- _SOURCE DATA_
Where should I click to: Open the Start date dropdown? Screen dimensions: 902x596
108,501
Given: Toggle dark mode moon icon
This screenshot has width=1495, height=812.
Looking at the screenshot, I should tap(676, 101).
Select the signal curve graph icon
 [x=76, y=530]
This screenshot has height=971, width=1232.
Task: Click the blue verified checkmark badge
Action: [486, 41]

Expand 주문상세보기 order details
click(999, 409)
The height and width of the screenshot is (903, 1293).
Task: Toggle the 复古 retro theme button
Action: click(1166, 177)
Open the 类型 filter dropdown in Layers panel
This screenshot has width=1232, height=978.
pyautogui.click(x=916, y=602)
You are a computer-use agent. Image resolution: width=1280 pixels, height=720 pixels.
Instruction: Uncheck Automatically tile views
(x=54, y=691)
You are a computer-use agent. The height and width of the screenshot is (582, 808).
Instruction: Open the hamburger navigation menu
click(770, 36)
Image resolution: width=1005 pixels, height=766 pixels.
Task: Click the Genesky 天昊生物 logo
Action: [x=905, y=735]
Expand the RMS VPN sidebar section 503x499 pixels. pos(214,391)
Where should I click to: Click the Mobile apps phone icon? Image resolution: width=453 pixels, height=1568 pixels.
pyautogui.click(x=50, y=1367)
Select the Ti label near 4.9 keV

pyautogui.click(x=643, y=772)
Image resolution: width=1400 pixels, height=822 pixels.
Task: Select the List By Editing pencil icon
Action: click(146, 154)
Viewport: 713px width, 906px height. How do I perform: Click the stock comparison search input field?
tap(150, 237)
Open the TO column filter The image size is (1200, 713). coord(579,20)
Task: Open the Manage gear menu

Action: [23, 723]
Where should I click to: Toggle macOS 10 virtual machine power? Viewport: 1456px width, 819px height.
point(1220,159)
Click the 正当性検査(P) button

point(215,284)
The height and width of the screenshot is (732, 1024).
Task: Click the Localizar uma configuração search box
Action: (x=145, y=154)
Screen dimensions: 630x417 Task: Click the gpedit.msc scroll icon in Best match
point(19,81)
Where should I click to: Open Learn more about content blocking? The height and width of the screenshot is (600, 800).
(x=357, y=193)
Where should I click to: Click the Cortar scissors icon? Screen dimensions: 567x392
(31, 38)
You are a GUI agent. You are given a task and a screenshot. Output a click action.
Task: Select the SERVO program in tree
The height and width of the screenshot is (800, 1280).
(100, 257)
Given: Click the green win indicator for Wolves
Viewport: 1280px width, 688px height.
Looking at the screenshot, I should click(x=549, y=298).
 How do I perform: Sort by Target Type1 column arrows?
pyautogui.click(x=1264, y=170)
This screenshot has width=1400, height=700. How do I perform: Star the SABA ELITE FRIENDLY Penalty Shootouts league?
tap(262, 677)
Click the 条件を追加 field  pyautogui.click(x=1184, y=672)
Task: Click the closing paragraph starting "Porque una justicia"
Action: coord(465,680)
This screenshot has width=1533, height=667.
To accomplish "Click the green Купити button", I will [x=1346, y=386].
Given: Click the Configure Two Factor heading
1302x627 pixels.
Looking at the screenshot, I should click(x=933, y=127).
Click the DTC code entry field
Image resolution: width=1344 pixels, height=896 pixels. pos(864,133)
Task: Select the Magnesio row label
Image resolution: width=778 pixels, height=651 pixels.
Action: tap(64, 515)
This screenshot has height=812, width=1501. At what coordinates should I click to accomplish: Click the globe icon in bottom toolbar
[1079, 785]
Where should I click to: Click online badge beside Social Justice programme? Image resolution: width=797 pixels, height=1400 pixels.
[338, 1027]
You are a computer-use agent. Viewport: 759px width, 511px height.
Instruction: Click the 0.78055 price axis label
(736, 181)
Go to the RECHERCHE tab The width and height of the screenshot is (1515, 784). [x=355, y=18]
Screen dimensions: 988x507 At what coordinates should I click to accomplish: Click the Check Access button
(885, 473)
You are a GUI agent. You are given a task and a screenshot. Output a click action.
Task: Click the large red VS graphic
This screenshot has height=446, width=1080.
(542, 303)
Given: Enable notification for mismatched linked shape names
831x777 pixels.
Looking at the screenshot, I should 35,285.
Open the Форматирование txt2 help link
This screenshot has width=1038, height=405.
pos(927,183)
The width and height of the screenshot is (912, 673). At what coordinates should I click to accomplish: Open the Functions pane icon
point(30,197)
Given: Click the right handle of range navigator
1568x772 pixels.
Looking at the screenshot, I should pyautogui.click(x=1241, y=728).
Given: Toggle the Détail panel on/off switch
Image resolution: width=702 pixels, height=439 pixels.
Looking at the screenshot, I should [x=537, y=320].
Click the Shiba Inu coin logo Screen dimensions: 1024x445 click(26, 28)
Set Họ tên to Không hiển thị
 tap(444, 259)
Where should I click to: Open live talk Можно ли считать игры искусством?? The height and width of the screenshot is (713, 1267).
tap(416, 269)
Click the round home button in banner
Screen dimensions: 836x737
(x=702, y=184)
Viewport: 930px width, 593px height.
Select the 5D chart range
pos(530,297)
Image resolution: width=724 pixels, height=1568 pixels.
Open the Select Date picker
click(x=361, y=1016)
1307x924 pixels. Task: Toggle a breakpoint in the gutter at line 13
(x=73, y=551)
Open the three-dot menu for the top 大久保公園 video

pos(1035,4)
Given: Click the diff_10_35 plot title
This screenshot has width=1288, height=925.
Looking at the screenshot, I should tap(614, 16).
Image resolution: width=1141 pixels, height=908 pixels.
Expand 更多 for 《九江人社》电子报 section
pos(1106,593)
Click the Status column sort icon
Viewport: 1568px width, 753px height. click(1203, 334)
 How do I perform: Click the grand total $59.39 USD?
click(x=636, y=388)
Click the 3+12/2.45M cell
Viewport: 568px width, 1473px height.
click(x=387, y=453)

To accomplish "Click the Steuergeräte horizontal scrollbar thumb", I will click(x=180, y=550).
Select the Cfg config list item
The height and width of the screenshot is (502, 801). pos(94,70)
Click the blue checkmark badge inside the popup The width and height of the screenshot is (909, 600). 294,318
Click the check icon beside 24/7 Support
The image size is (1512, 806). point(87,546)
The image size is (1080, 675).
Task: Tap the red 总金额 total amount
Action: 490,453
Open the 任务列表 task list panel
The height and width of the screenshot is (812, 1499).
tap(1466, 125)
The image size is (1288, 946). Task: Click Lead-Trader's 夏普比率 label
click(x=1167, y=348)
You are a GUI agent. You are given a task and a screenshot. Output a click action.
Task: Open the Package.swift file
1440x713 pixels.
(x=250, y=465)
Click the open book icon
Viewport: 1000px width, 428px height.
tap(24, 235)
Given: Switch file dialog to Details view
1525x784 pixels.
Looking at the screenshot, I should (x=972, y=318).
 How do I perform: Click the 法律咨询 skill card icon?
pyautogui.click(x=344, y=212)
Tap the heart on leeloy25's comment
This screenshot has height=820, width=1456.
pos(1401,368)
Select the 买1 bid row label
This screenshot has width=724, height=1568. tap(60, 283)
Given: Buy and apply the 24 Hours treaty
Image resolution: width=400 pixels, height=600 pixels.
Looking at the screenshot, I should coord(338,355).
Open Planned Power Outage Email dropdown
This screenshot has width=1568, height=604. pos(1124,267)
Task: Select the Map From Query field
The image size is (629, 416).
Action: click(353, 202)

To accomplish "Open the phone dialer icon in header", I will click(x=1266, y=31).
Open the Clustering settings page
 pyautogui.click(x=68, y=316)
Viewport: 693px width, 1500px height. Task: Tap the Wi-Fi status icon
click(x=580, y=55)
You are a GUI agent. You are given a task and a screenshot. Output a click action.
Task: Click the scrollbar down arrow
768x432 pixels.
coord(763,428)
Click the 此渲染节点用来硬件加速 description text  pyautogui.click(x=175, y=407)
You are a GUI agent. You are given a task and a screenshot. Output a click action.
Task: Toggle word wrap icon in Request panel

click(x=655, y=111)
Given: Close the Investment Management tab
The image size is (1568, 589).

- _WHAT THE TASK ASKS_
The lines to extract from the data above begin with the line containing "Where should I click to: Click the Cortar" and end with the line containing "Given: Click the green". Extract them exactly, including both.

- _EXERCISE ANSWER_
Where should I click to: Click the Cortar scissors icon? Screen dimensions: 567x392
(31, 38)
You are a GUI agent. You are given a task and a screenshot. Output a click action.
Task: Select the SERVO program in tree
The height and width of the screenshot is (800, 1280).
(100, 257)
Given: Click the green win indicator for Wolves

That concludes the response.